I have used the MDW EQ for a long long time, perhaps for 15 years. It is my guitar EQ as well as my mastering EQ. I think they didn’t make the plugin for a while and I was bummed to have to do without it after upgrading my equipment last year. But then they came out with a new version of the plugin and I was able to move the presets, which I had created over the years, from the old G4 Macintosh to the new MacBook Pro without a problem. And they worked!! That was a relief.
Jon turned me onto the Inflator and Limiter and they have been part of my mastering for at least five years.
Ian left a question in the comments:
Have you settled on a DAW – I know you were a Pro Tools user for many years.
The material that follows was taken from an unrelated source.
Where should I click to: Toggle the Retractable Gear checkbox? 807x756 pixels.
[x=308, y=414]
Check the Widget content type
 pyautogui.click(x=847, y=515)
Also is your M149 still your mic of choice?
Yes, having tried Logic and UA Luna I decided that I much prefer to work with Pro Tools. It may just be the sense of familiarity but I like the way it works and the amount of control I feel I have when I work with it. I don’t use MIDI for anything and understand that people who use MIDI a lot like Logic.
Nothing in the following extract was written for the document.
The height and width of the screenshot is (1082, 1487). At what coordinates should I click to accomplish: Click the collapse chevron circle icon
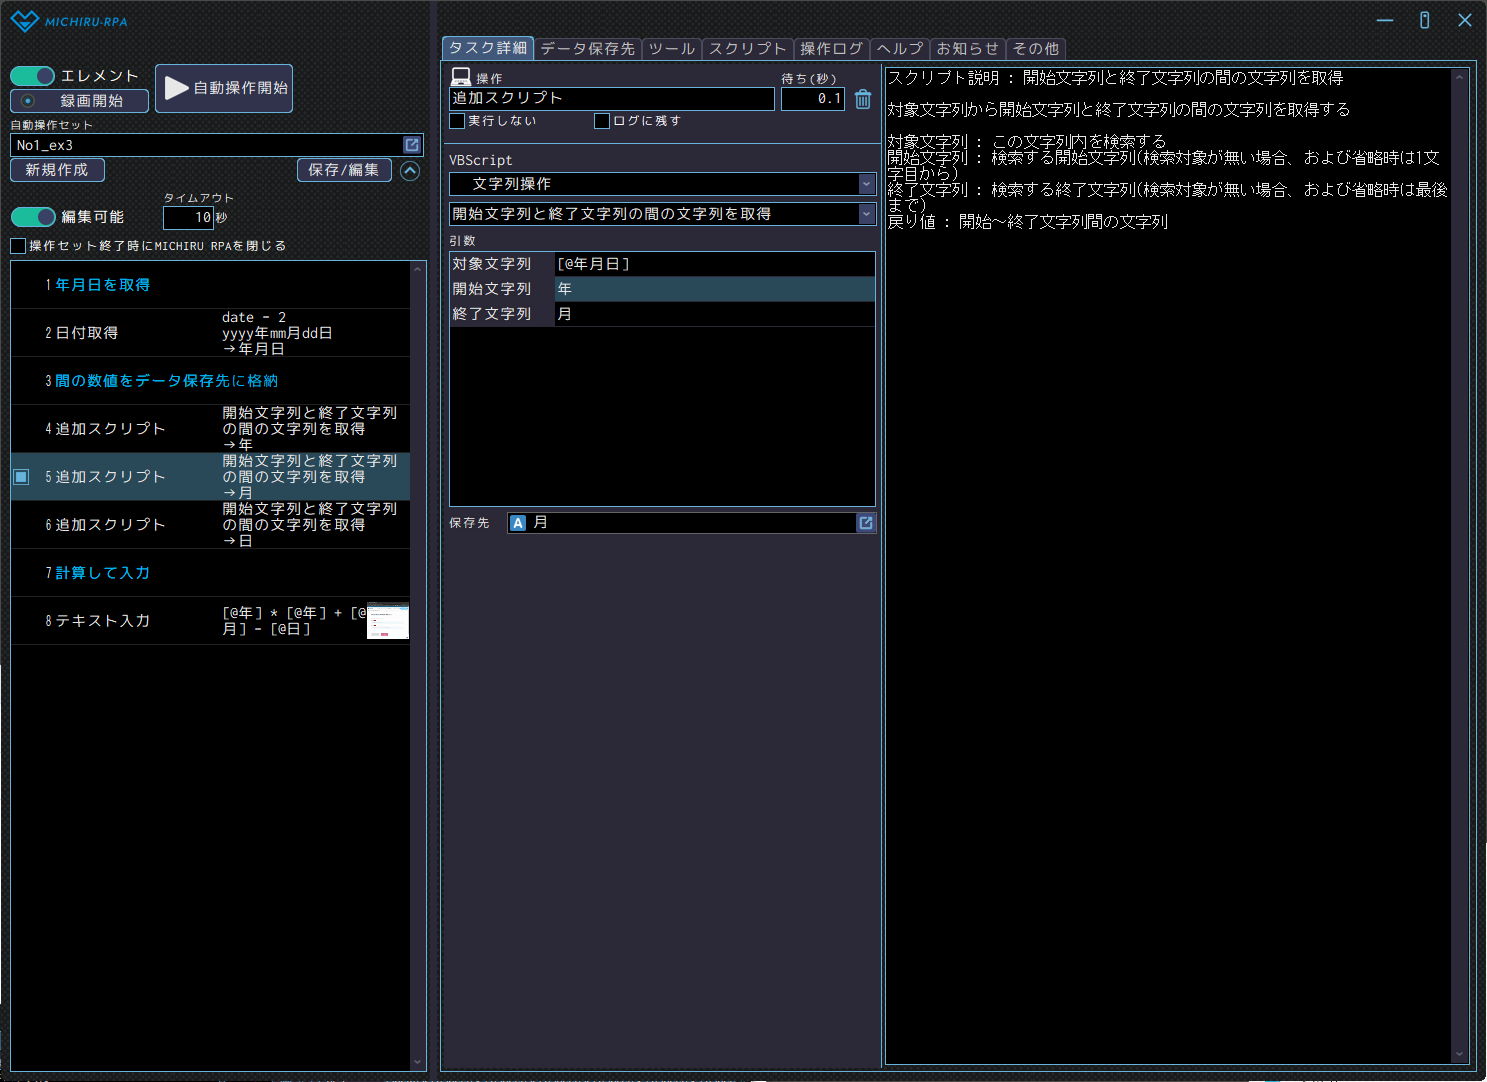[x=410, y=171]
Regarding microphones, I love my M149 but it picks up everything and requires a very quiet room. The Earthworks mic I use live is really great at focusing on the guitar and rejecting other noise. So I have been working with the Earthworks mic and it really sounds good. I have also been using the microphone preamp in the MixPre instead setting up the Martech MSS-10. It also sounds remarkably good. So for now I am using Pro Tools and the MixPre (A/D converter and mic preamp) with the Earthworks mic. But at some point I will use the M149 and Martech again.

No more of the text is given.